Les compressions dans les laboratoires scientifiques fédéraux risquent de coûter cher, et sacrifient des installations récentes de grande valeur. C'est ce qui ressort de nouvelles informations colligées par La Presse, que le ministère des Pêches et Océans (MPO) a été incapable de confirmer en dépit d'un délai de plus d'une semaine.

Charles Côté LA PRESSE

Selon des sources internes à Pêches et Océans Canada, le laboratoire d'expertises en analyses chimiques aquatiques de Mont-Joli, dont le gouvernement Harper a prévu la fermeture dans son dernier budget, était flambant neuf. Il a coûté environ 2 millions de dollars, une somme confirmée par Jean Piuze, ancien haut fonctionnaire de MPO.

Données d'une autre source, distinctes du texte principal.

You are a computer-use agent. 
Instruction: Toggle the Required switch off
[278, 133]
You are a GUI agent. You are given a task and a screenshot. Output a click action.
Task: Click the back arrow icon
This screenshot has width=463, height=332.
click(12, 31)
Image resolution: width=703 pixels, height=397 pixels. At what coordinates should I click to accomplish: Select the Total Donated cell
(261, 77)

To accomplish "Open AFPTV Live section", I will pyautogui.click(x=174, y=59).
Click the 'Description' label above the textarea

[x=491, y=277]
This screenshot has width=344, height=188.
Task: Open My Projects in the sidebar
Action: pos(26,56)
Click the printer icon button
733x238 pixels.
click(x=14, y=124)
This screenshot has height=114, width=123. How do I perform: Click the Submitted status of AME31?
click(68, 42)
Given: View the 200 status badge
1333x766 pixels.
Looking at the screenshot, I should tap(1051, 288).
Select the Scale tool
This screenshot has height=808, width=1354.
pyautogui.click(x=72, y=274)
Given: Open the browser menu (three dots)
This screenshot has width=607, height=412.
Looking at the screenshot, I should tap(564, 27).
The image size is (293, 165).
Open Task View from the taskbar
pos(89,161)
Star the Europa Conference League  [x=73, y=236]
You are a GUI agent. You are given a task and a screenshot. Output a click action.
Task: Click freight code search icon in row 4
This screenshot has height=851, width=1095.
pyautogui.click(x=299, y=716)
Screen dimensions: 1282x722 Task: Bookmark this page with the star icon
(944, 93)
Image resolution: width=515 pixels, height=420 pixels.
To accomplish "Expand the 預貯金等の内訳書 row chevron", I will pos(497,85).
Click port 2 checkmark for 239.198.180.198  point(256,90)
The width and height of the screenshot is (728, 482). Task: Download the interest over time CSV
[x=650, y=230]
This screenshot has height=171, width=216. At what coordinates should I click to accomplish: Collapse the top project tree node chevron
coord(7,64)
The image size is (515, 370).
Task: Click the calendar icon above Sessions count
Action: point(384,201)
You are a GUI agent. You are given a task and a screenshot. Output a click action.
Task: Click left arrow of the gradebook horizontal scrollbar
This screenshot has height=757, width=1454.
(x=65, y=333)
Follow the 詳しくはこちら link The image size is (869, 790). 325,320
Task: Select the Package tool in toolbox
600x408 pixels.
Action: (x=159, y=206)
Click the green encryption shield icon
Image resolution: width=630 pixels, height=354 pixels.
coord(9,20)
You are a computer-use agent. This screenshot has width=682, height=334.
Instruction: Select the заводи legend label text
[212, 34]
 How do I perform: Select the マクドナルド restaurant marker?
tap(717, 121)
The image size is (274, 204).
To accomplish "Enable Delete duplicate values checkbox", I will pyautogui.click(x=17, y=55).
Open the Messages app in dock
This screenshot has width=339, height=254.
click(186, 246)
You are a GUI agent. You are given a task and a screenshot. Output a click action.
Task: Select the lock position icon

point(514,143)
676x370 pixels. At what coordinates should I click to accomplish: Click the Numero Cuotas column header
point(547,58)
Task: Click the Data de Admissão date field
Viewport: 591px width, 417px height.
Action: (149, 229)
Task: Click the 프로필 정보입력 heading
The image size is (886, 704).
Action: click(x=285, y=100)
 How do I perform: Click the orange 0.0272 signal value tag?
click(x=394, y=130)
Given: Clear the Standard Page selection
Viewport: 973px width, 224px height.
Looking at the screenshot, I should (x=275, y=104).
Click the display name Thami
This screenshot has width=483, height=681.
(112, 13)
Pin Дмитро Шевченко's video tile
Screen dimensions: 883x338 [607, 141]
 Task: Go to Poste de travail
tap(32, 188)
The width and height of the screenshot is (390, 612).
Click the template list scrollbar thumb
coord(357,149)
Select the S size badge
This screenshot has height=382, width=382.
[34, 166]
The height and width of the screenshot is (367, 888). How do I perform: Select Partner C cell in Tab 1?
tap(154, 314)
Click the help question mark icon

On peut avancer un chiffre semblable pour un autre laboratoire situé à Sidney, en Colombie-Britannique.

Par ailleurs, des frais de fermeture encore indéterminés sont à prévoir pour une autre installation fédérale, l'Experimental Lakes Area (ELA), dans l'ouest de l'Ontario. Ce vaste complexe en plein air, qui compte 56 lacs, est situé sur des terres provinciales. On y a fait de nombreuses expériences pour étudier les effets de la contamination chimique de l'eau à une échelle impossible à reproduire en laboratoire.

Selon un protocole d'entente entre le gouvernement fédéral et celui de l'Ontario, le territoire doit être remis à l'état d'origine s'il est rétrocédé à la province. Le MPO a indiqué à La Presse que les coûts de fermeture et de rétrocession n'avaient pas été évalués avant de prendre la décision de fermer l'installation.

La communauté scientifique continue de se soulever contre la mise au rancart de ces laboratoires et l'abolition de postes de scientifiques réputés dans le domaine de la pollution de l'eau.

Selon le professeur Jules Blais, de l'Université d'Ottawa, nouvellement élu à la tête de la Société canadienne de limnologie (science des lacs et des rivières), le travail des laboratoires et scientifiques gouvernementaux est irremplaçable.

«La communauté scientifique est capable de faire certaines études, mais pas de l'échelle de celles qu'on a réalisées à l'ELA, explique-t-il. Par exemple, dans le cas des DDT, on a vu qu'il y a une bioamplification de son effet dans la chaîne alimentaire dans le cadre des lacs. C'est quelque chose qu'on ne peut pas reproduire en laboratoire.»

De plus, les universitaires n'ont aucun rôle à jouer dans la surveillance de l'industrie et le suivi des accidents industriels.

«S'il y a un déversement de pétrole, la capacité pour étudier le problème de contamination a effectivement été coupée par les compressions, dit-il. Les universités ne peuvent pas reproduire ce qu'on a dans un service gouvernemental, qui travaille à temps plein sur ces aspects.»